Pixel coordinate grounding data:
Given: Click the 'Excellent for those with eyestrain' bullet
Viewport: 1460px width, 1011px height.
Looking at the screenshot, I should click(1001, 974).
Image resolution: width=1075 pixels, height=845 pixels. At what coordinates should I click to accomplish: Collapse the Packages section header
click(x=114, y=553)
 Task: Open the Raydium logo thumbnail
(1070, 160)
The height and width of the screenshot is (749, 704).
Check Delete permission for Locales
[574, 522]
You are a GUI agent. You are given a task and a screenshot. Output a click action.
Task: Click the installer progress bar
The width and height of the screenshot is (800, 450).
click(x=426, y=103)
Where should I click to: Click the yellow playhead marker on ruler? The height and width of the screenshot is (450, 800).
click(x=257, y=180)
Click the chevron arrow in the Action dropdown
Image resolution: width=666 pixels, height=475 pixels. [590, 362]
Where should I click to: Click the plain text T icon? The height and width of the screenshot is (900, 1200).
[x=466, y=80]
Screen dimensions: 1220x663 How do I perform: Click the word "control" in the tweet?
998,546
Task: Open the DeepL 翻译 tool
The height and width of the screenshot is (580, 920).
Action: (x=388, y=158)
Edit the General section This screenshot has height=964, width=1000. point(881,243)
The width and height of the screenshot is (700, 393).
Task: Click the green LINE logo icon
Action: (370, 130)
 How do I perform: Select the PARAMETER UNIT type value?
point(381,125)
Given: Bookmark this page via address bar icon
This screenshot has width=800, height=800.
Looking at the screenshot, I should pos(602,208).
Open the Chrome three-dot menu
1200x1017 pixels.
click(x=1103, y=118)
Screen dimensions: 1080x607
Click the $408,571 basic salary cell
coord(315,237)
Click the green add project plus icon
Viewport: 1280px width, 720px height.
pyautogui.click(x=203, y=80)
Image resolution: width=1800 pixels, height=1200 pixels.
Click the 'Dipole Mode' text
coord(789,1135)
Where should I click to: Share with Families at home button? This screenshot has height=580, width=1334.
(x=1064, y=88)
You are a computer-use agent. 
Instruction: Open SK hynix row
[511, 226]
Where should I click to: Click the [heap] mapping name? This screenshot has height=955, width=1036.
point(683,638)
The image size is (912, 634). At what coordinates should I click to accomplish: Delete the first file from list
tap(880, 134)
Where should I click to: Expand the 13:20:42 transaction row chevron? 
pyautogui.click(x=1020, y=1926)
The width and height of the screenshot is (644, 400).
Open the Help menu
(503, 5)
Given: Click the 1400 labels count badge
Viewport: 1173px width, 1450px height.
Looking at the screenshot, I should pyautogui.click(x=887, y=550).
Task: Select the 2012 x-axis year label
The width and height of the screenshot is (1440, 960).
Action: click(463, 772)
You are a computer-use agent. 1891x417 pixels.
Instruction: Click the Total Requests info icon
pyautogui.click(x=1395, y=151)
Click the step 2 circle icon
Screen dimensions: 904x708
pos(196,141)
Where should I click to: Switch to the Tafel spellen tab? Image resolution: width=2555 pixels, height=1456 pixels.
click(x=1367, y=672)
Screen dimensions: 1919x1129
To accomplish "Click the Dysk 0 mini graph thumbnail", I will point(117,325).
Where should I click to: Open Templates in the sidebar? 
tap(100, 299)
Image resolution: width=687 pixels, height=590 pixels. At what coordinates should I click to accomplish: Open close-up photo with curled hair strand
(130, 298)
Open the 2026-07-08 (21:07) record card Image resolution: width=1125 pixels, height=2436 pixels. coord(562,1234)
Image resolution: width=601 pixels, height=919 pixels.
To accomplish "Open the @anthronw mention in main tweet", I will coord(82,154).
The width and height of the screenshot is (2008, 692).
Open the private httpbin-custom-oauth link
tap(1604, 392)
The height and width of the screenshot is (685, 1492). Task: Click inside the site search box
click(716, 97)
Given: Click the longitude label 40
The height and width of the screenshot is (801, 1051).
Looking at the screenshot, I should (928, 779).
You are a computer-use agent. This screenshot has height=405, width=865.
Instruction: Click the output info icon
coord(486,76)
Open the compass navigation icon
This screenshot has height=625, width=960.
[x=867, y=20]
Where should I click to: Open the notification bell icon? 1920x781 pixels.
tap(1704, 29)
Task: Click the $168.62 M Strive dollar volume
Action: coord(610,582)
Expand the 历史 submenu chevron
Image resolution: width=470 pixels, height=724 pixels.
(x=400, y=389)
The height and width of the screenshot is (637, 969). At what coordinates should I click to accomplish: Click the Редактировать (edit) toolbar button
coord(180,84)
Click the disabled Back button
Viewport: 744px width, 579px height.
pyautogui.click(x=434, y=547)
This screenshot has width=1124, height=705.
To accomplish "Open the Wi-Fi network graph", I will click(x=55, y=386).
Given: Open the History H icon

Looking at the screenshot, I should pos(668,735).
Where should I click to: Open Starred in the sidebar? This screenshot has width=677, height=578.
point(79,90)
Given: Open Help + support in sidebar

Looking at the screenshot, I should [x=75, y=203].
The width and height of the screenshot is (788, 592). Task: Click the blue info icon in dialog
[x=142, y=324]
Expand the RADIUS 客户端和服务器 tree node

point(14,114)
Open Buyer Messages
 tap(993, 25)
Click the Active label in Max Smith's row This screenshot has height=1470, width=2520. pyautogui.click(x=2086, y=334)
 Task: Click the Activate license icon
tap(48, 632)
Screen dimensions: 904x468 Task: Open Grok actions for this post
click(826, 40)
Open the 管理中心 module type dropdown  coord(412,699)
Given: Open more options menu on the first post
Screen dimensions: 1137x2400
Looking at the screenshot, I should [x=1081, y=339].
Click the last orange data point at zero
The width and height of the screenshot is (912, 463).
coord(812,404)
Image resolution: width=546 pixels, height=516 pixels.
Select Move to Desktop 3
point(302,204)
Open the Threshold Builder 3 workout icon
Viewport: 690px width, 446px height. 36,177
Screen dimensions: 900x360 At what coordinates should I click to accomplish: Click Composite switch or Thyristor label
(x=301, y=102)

Prompt —
Looking at the data above, state how many of its lines contain the word "graph", and give nothing but that number.

Reply —
2